A Minimax Two-Sample Test for Functional Data via Grothendieck’s Divergence

Our proposed approach addresses the challenges associated with nonparametric two-sample testing for densely measured functional data. These challenges stem from the high dimensionality of data and the nature of the observation scheme. We introduce a novel metric concept for random functions known as Grothendieck’s divergence to overcome these challenges, which satisfies the homogeneity-zero equivalence property. Our approach uses a pre-smoothing technique on densely measured functional data and subsequently applies the empirical statistic to estimated curves. We establish the convergence rate of the test statistic without finite moment conditions and derive its asymptotic distributions under both null and alternative hypotheses.
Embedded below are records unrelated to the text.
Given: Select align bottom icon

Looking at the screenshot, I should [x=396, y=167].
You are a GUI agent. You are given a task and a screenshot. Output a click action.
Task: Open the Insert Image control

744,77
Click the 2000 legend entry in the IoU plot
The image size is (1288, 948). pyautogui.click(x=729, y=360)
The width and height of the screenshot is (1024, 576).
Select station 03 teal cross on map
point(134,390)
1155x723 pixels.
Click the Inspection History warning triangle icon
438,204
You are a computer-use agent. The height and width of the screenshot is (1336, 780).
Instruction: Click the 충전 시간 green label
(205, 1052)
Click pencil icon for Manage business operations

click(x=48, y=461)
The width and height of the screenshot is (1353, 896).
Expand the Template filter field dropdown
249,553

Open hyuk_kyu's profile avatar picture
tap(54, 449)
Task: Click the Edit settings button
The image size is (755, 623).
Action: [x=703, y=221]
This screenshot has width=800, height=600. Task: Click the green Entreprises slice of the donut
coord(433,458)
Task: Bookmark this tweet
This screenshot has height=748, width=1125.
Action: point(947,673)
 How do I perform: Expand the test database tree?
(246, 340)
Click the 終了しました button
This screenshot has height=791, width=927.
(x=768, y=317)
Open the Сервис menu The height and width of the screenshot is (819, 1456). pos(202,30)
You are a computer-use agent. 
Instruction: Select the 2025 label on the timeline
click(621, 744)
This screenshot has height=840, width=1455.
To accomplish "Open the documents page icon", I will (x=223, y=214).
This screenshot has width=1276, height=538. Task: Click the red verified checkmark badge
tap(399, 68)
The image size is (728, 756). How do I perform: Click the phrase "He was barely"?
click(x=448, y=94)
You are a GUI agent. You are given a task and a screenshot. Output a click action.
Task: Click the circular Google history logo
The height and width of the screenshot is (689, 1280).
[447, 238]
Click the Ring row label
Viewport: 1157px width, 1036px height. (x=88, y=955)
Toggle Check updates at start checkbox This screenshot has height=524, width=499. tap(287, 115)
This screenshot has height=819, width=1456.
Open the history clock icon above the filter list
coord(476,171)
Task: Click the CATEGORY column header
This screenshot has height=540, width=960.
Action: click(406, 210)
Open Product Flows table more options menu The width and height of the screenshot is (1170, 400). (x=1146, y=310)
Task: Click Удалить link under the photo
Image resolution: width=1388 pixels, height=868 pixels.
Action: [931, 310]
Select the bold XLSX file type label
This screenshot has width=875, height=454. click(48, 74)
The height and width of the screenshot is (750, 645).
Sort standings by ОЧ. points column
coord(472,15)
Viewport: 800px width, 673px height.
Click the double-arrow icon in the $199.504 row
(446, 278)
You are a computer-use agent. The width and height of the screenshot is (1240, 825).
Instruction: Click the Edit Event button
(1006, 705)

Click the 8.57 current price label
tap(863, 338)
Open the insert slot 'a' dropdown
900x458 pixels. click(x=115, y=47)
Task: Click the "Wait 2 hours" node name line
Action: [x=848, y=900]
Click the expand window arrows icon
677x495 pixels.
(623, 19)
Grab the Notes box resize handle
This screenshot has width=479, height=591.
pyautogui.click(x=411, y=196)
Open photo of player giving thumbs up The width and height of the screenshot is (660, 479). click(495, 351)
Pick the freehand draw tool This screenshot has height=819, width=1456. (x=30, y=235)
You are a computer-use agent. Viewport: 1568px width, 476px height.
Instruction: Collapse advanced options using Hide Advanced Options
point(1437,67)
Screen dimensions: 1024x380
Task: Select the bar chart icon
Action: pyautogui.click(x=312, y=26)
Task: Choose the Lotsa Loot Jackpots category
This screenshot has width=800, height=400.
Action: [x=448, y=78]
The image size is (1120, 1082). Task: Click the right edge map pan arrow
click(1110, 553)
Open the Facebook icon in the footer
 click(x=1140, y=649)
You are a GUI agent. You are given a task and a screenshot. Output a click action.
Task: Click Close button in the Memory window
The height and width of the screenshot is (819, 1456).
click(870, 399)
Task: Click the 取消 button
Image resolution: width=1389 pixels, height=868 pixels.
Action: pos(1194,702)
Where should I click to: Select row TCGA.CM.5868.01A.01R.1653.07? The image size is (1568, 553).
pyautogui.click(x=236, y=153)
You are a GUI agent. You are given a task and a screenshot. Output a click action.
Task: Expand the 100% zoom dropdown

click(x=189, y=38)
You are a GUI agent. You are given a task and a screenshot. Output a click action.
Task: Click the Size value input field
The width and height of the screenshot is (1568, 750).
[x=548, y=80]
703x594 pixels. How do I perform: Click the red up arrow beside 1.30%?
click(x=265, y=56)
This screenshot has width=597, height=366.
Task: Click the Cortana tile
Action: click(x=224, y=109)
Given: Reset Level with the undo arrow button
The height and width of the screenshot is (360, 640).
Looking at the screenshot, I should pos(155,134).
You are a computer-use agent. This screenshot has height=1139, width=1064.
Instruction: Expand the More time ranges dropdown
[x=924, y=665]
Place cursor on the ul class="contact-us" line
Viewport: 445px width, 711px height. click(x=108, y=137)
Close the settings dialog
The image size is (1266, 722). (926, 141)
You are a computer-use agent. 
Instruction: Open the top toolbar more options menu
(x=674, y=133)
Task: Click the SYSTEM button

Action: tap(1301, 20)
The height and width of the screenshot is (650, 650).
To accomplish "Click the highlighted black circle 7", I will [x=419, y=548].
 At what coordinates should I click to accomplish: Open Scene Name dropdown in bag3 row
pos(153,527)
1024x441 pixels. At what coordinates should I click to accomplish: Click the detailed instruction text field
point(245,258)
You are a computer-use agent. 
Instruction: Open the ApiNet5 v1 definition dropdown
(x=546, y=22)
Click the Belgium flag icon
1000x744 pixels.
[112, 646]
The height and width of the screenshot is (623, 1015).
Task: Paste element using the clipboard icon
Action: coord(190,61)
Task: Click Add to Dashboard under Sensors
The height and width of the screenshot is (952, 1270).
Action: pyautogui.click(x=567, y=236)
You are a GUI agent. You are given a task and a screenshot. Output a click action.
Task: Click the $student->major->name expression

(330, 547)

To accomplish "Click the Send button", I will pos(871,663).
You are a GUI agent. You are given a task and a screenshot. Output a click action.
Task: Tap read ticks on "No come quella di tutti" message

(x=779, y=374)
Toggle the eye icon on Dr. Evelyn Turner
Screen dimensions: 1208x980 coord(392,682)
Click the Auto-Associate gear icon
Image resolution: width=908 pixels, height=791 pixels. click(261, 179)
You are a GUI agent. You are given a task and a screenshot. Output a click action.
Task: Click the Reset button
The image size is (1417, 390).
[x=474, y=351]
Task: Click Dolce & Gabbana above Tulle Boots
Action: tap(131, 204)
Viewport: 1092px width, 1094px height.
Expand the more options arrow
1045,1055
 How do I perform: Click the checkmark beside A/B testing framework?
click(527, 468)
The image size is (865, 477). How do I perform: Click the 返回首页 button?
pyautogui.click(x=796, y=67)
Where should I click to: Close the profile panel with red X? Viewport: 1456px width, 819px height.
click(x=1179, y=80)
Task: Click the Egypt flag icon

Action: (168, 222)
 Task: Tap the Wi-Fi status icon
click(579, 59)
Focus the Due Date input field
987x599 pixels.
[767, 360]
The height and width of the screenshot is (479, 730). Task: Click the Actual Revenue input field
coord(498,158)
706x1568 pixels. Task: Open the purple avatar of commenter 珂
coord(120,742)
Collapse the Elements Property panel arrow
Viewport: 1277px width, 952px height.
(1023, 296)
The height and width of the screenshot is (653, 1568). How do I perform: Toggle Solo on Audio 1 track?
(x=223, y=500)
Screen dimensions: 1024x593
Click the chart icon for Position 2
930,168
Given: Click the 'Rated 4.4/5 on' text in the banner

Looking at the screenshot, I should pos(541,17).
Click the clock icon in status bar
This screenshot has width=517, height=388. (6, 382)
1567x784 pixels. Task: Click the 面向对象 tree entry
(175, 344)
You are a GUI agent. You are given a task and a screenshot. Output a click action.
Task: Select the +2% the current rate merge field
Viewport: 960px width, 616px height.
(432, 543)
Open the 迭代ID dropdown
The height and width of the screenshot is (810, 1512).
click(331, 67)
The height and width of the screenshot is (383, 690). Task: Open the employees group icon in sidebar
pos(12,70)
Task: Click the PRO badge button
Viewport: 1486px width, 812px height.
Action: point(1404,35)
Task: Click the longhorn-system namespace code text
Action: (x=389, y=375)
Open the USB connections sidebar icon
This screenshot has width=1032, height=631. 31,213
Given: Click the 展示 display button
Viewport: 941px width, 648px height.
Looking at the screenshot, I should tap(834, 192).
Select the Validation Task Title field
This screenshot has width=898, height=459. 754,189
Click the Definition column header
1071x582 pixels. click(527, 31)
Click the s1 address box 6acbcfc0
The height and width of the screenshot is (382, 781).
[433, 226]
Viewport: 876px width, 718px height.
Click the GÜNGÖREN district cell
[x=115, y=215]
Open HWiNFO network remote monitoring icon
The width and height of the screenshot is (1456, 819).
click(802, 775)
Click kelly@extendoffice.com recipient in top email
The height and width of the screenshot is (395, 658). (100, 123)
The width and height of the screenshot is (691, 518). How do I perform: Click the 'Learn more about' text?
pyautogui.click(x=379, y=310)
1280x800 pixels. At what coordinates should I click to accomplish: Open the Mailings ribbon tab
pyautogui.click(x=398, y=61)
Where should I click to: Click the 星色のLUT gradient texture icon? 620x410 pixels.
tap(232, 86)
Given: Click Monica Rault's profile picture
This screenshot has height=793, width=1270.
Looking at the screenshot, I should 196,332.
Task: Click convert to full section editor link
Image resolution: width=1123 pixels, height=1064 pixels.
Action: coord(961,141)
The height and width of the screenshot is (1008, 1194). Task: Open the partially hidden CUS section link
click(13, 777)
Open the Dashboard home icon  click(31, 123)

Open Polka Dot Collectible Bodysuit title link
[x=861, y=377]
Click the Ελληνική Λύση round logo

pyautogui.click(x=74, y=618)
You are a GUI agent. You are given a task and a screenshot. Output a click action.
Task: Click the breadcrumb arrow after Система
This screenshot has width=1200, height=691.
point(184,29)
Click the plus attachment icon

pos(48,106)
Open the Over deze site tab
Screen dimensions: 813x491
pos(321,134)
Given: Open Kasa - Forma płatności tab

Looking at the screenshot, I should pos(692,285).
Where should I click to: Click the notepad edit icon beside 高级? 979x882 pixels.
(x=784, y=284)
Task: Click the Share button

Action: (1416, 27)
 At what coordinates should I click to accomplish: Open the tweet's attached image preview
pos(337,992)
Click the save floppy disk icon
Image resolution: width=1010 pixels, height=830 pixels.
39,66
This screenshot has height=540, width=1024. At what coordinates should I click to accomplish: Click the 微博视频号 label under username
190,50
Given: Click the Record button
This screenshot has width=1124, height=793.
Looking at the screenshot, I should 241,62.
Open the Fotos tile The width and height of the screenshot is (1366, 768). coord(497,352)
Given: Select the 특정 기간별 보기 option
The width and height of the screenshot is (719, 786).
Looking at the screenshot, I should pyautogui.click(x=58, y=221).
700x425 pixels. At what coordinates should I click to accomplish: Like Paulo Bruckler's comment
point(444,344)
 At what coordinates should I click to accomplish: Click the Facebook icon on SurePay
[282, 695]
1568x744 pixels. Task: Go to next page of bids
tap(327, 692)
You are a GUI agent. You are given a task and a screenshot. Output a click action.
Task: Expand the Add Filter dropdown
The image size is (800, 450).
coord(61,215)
Due to the intractability of the limiting null distribution, we employ a permutation test to determine the critical value. Remarkably, our method achieves minimax optimality in the permutation test. This notable result has profound implications and validates the superiority of our proposed method. Our approach is highly versatile and suitable for handling various measurement error distributions. It also demonstrates robustness to heavy-tailed data or outliers through the ϵ-contamination model, rendering it an ideal choice for real-world scenarios. Through extensive numerical studies and real data analysis, we showcase that our method outperforms existing approaches in accuracy and robustness. Supplementary materials for this article are available online, including a standardized description of the materials available for reproducing the work.